▸ **Tugas 1**
Ulangi tanpa perubahan baris-baris entri dari baris yang memuat "How do I perform: Collapse" sampai akhir entri. Tolong hilangkan gambarnya dari jawaban.

Saat berbicara di rapat kabinet, seusai pesawat Sukhoi Su-24 ditembak di perbatasan Suriah-Turki, Perdana Menteri Dmitry Medvedev mengatakan bakal memfokuskan sanksi pada “pembatasan atau pelarangan” kepentingan ekonomi Turki di Rusia.
Sektor yang akan terpengaruh, kata Medvedev, mencakup pangan, pariwisata, transportasi, perdagangan, tenaga kerja, bea cukai dan “hubungan kemanusiaan”.
Sebulan setelah pengumuman itu, para pebisnis Turki merasakan dampaknya.
Ekspor produk makanan ke Rusia, termasuk sayur dan buah, mendadak terputus. Kemudian, penjualan tiket pesawat dan pemesanan hotel di Turki oleh wisatawan asal Rusia berkurang drastis.
Proyek konstruksi TurkStream, jalur pipa yang mengalirkan gas Rusia ke Turki melalui Laut Hitam, ditunda sampai batas waktu yang tidak ditentukan.
Bahkan, perusahaan-perusahaan Rusia dilarang memperkerjakan warga sipil Turki.
Erhan Aslanoglu, seorang pakar ekonomi Turki, mengatakan beragam sanksi itu jelas akan berdampak pada ekonomi Turki dalam jangka pendek. Dia memprediksi ekonomi Turki akan kehilangan sedikitnya US$10 miliar atau Rp138,3 triliun.
Ekspor gas
Di sektor pariwisata, Turki merupakan tujuan wisata terpopuler kedua setelah Mesir bagi para wisatawan Rusia. Sekitar 3,2 juta turis Rusia menghabiskan liburan di Turki tahun lalu, menurut Dinas Pariwisata Rusia.
Akibat sanksi pada sektor pariwisata, Erhan Aslanoglu memprediksi Turki berisiko kehilangan US$3,5 miliar (Rp48,4 triliun) dari wisatawan asal Rusia.
Kemudian akibat pembatalan proyek-proyek konstruksi, Aslanoglu memperkirakan Turki akan kehilangan US$4,5 miliar (Rp62,2 triliun) per tahun.
Meski demikian, menurutnya, Rusia tidak akan berlama-lama memberlakukan sanksi di sektor energi yang merupakan sektor kunci dalam perdagangan bilateral antara Rusia dan Turki.

▸ **Tugas 2**
Tukar "pebisnis" dengan "pengusaha" pada bagian kutipan dokumen dari "Sebulan setelah pengumuman" sampai "yang tidak ditentukan.", lalu tuliskan bagian itu.

▸ **Baris data**
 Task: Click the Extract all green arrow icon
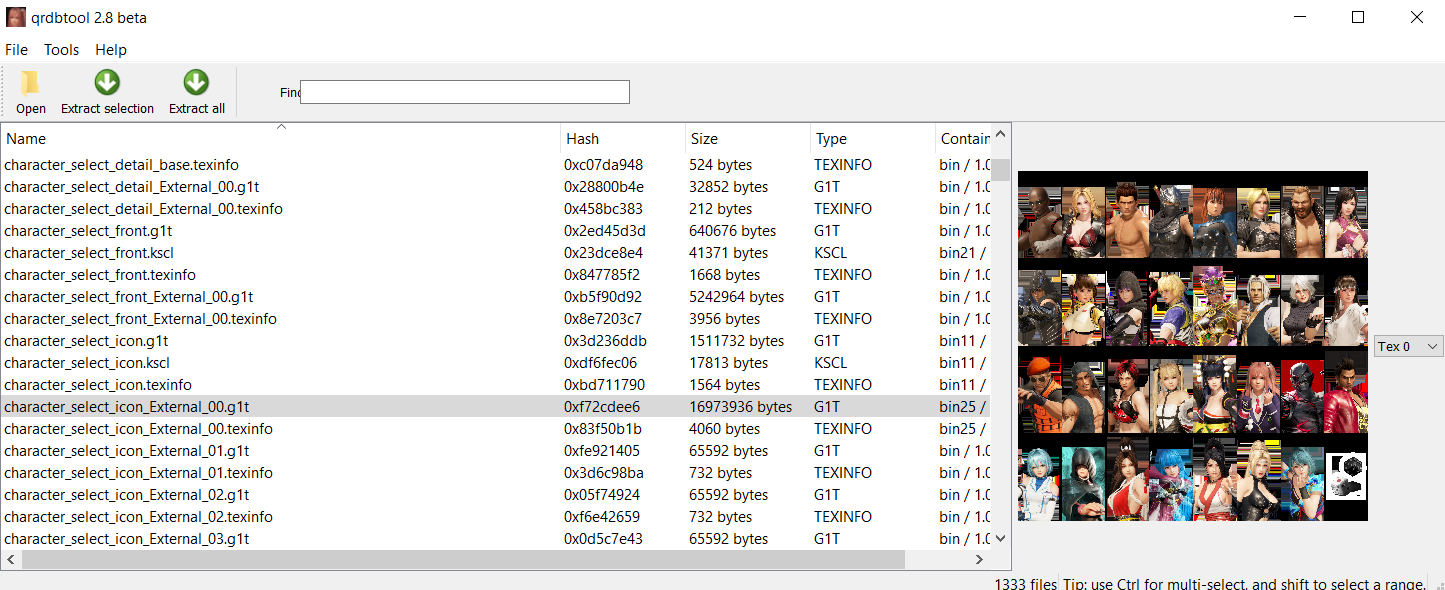point(196,83)
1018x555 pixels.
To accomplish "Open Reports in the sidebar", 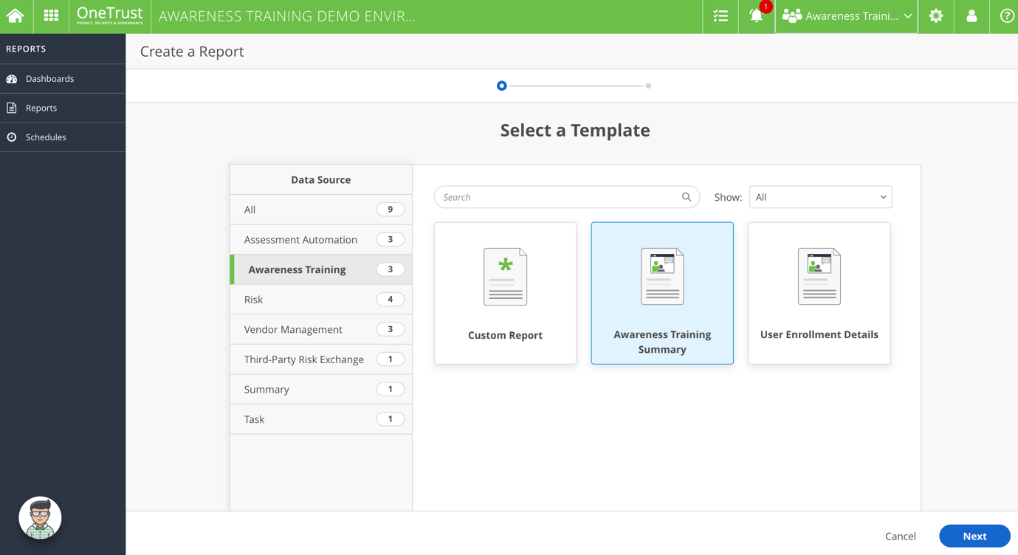I will 41,108.
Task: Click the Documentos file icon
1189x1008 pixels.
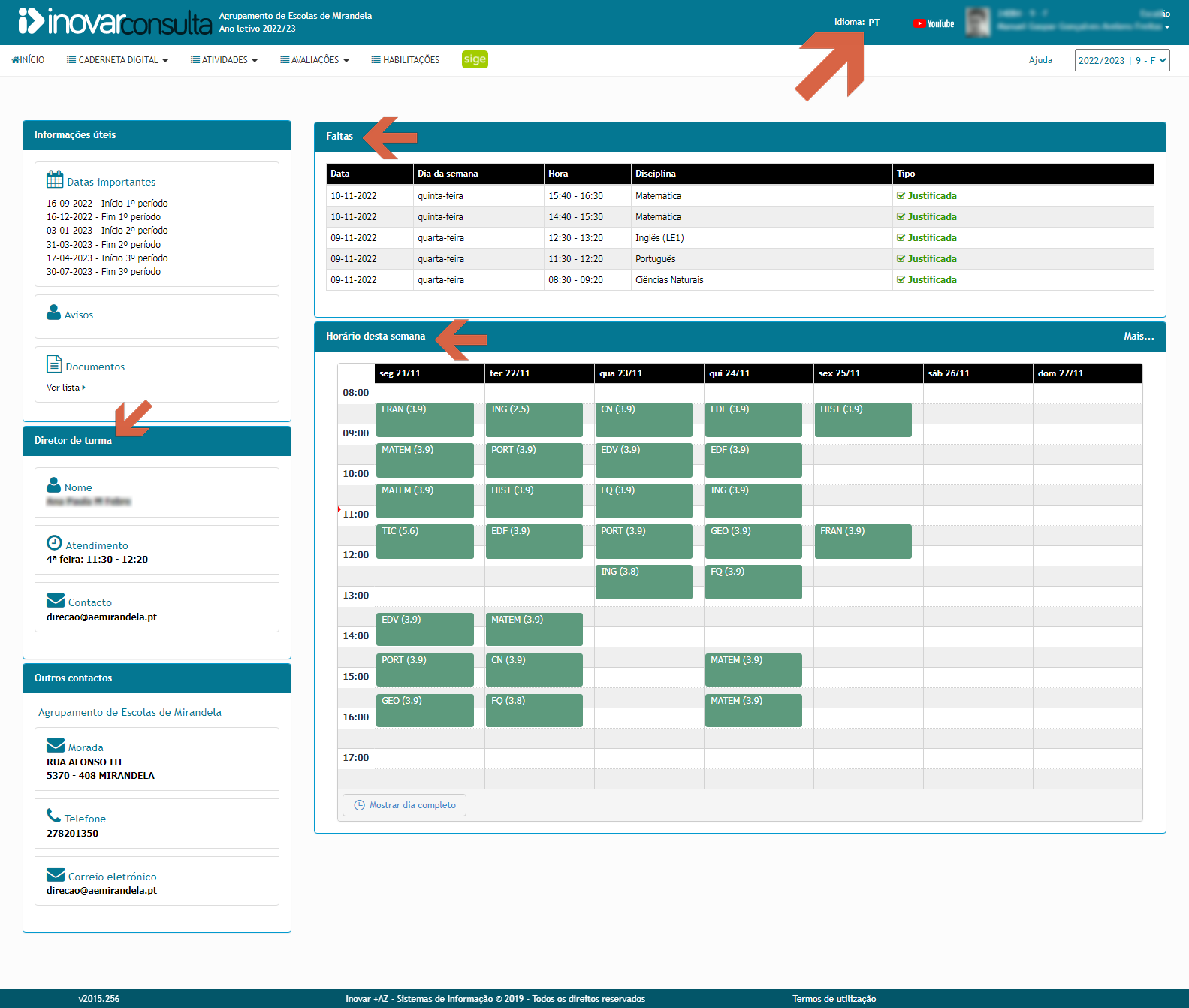Action: coord(54,364)
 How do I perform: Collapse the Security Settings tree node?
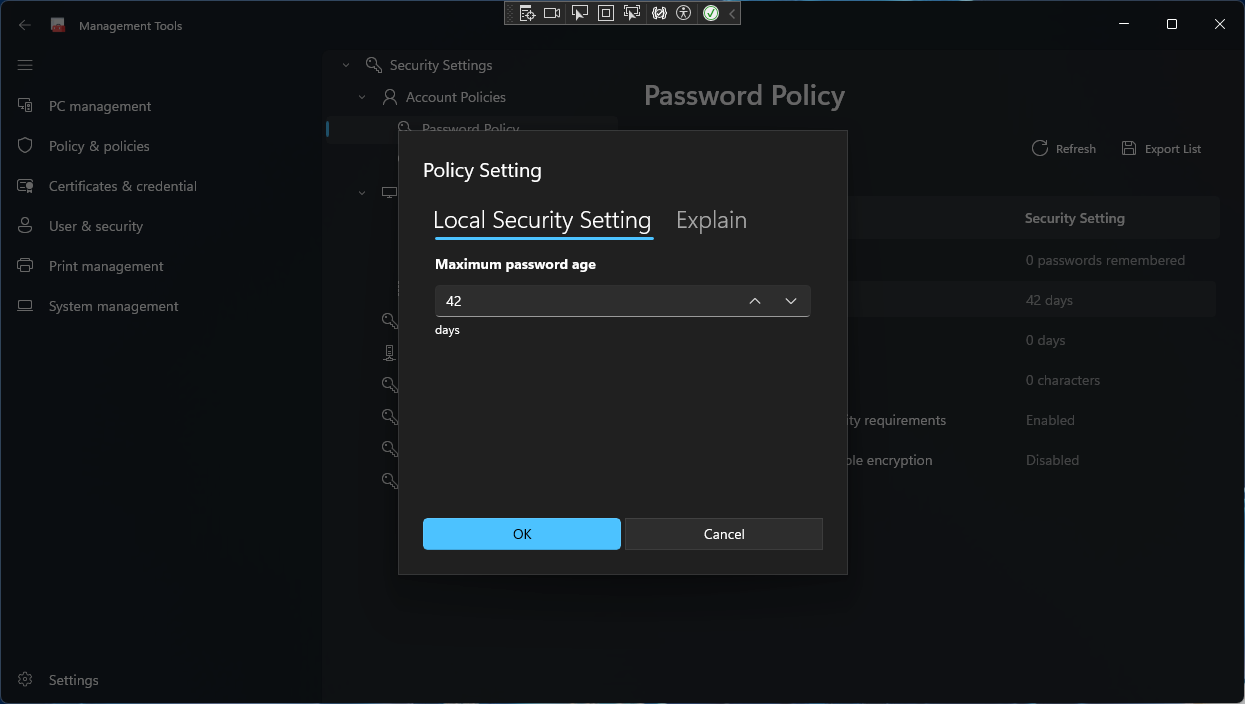[346, 65]
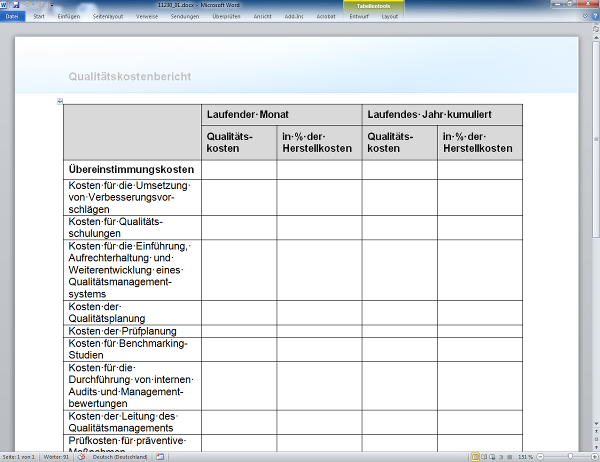Switch to Web Layout view
Screen dimensions: 600x462
coord(494,457)
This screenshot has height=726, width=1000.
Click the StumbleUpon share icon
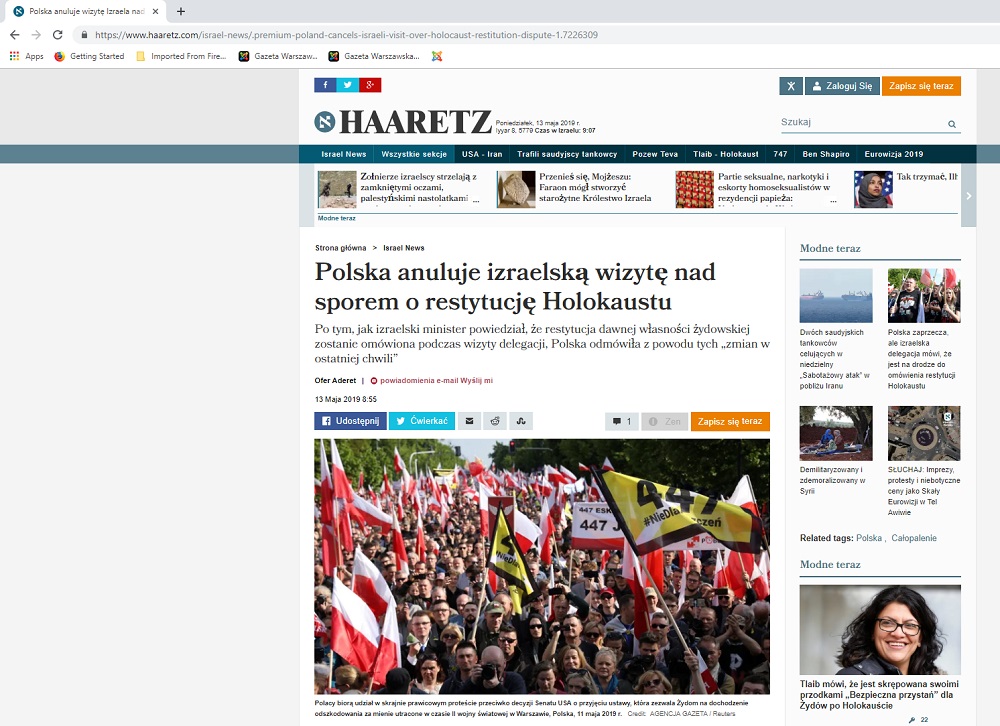(x=522, y=422)
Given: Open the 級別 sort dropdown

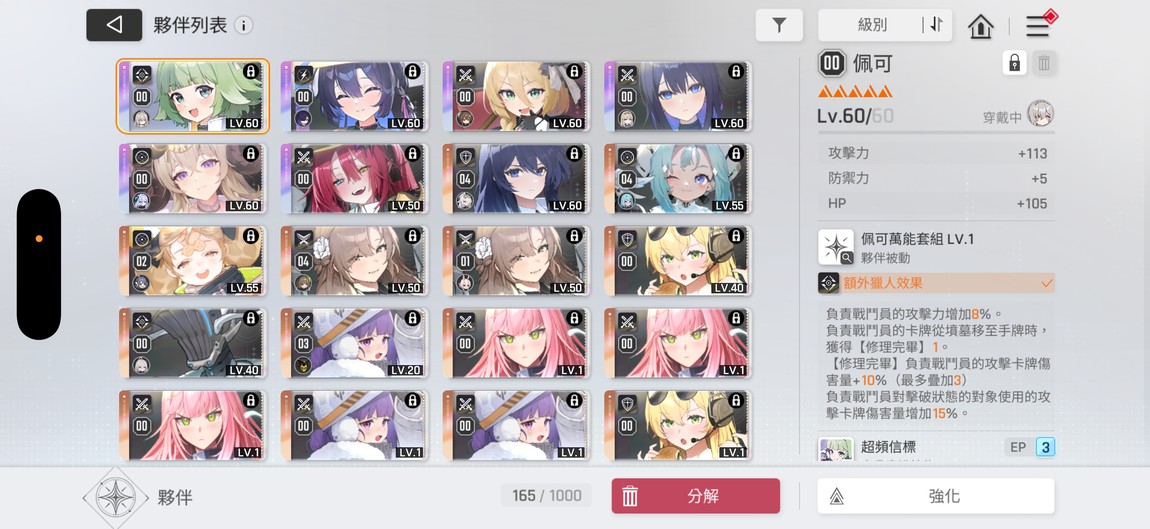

▸ **Jawaban lengkap 1**
 How do I perform: Collapse the Security Settings tree node?
[346, 65]
Switch to Web Layout view
Screen dimensions: 600x462
coord(494,457)
This screenshot has height=726, width=1000.
Click the StumbleUpon share icon
(x=522, y=422)
Given: Open the 級別 sort dropdown

▸ **Jawaban lengkap 2**
Sebulan setelah pengumuman itu, para pengusaha Turki merasakan dampaknya.
Ekspor produk makanan ke Rusia, termasuk sayur dan buah, mendadak terputus. Kemudian, penjualan tiket pesawat dan pemesanan hotel di Turki oleh wisatawan asal Rusia berkurang drastis.
Proyek konstruksi TurkStream, jalur pipa yang mengalirkan gas Rusia ke Turki melalui Laut Hitam, ditunda sampai batas waktu yang tidak ditentukan.